## TASK TO CARRY OUT
Count the lines in the data below that contain the string "icon", with matching case. Reply with the number alone.

###

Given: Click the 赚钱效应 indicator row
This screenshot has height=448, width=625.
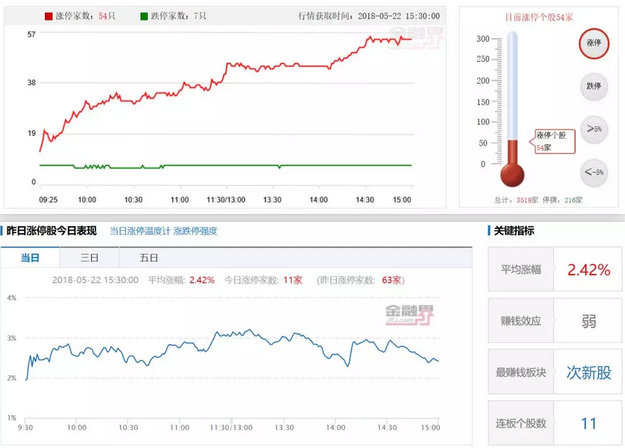Looking at the screenshot, I should coord(551,321).
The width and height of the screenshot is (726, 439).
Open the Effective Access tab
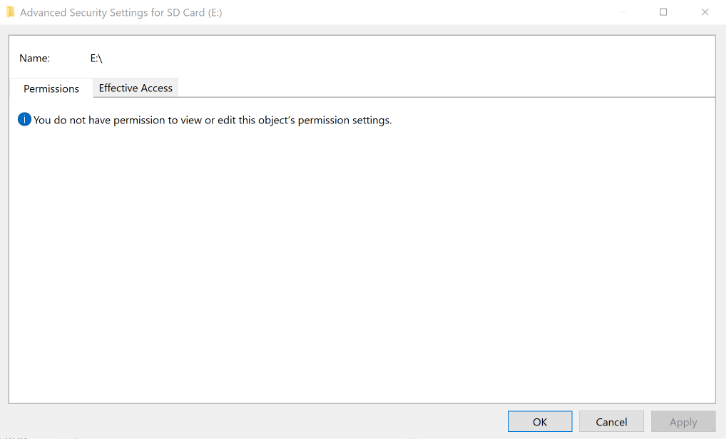click(x=136, y=88)
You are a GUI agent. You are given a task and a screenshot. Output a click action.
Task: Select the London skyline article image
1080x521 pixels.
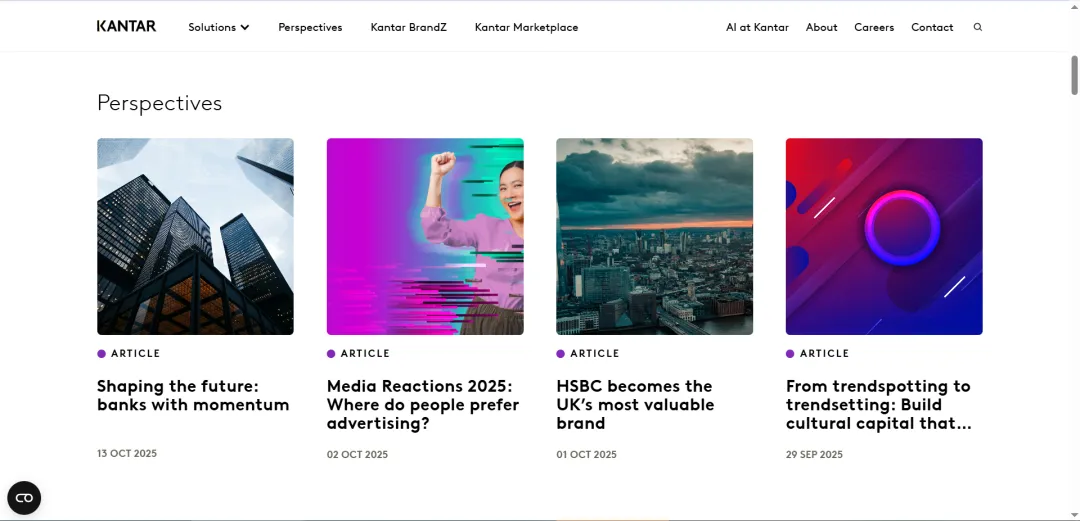tap(654, 236)

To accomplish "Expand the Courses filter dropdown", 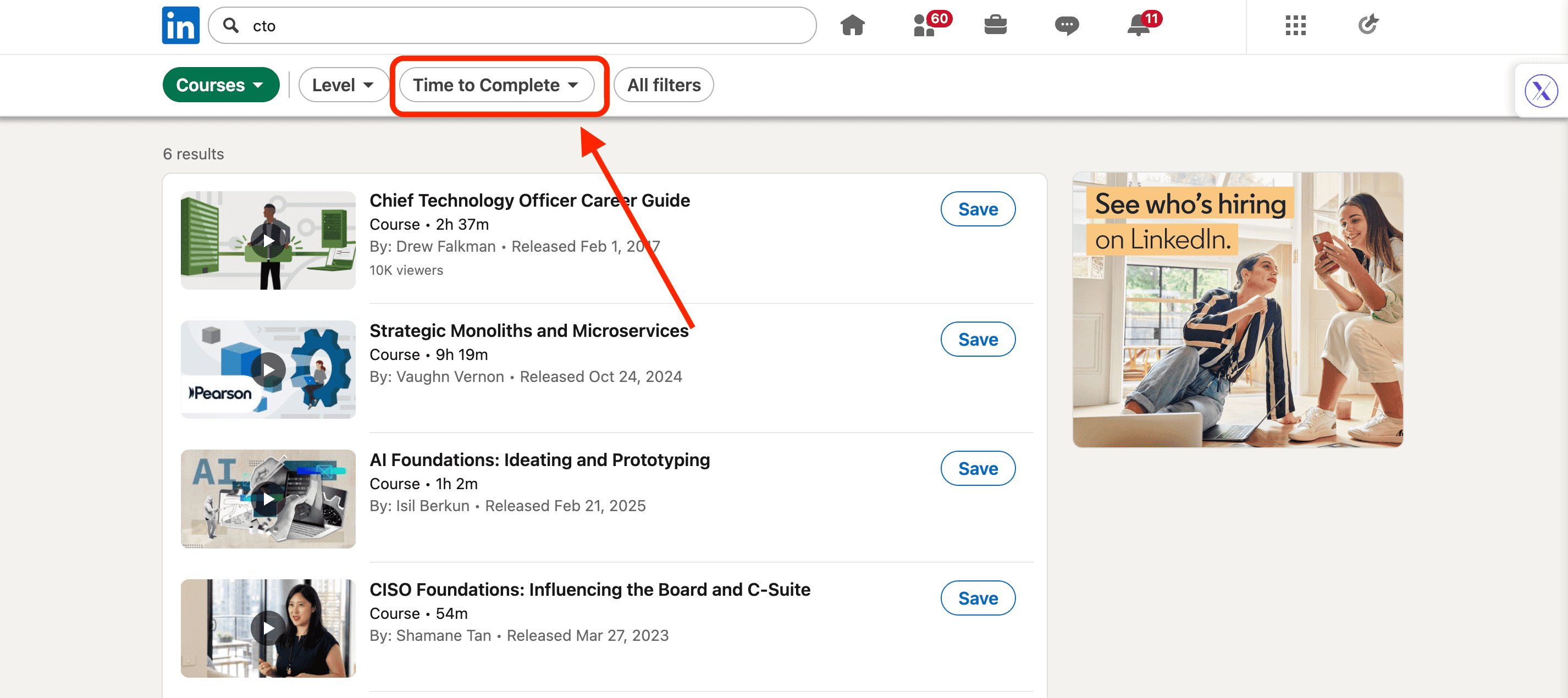I will click(x=220, y=85).
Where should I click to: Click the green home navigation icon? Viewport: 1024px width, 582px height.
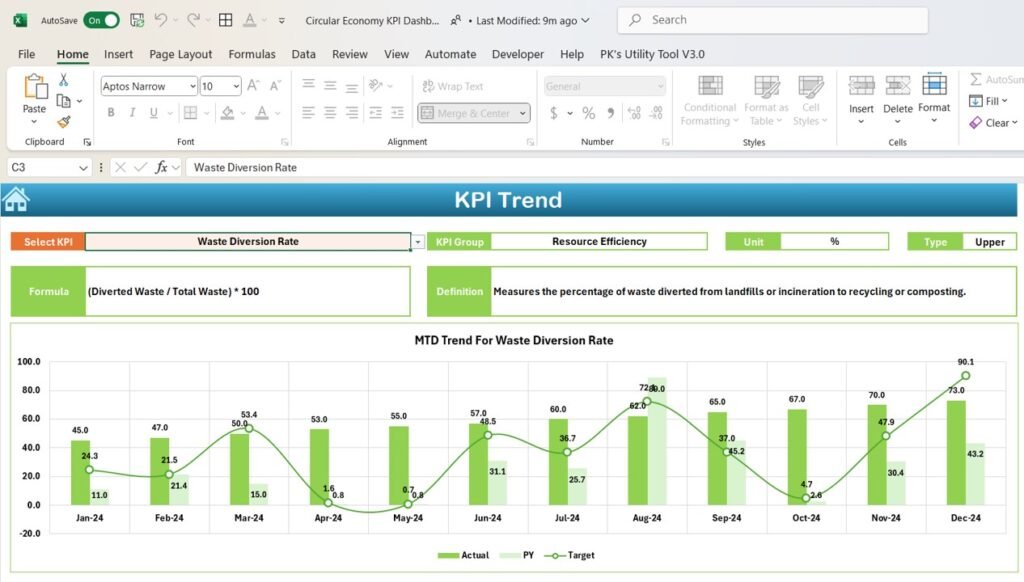[x=15, y=198]
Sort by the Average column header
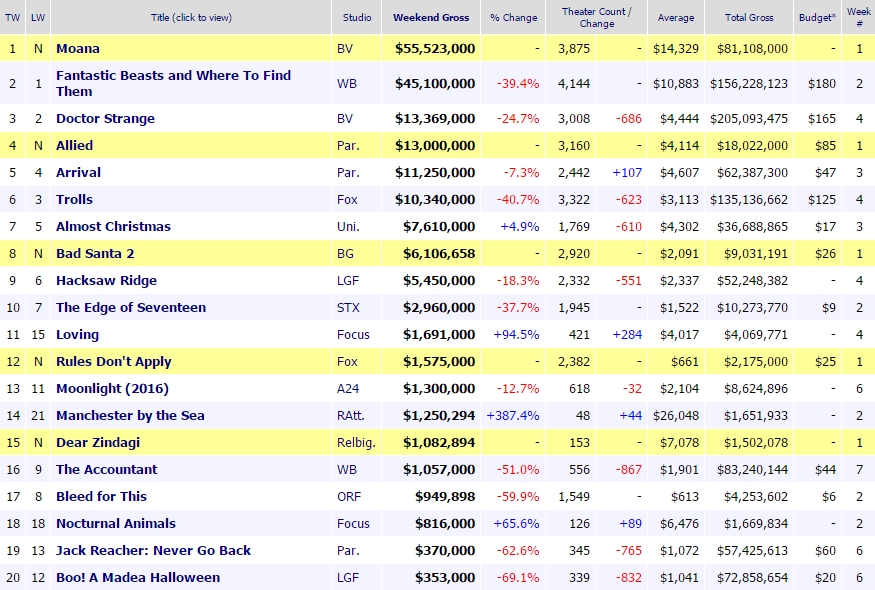 [675, 17]
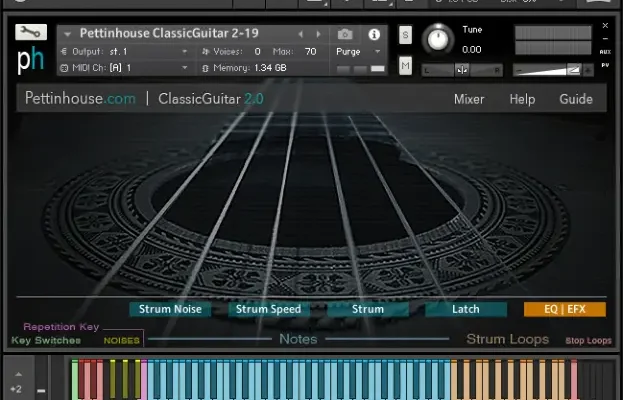
Task: Click the instrument info icon
Action: point(374,34)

###

## SOLUTION TO THE EXERCISE
2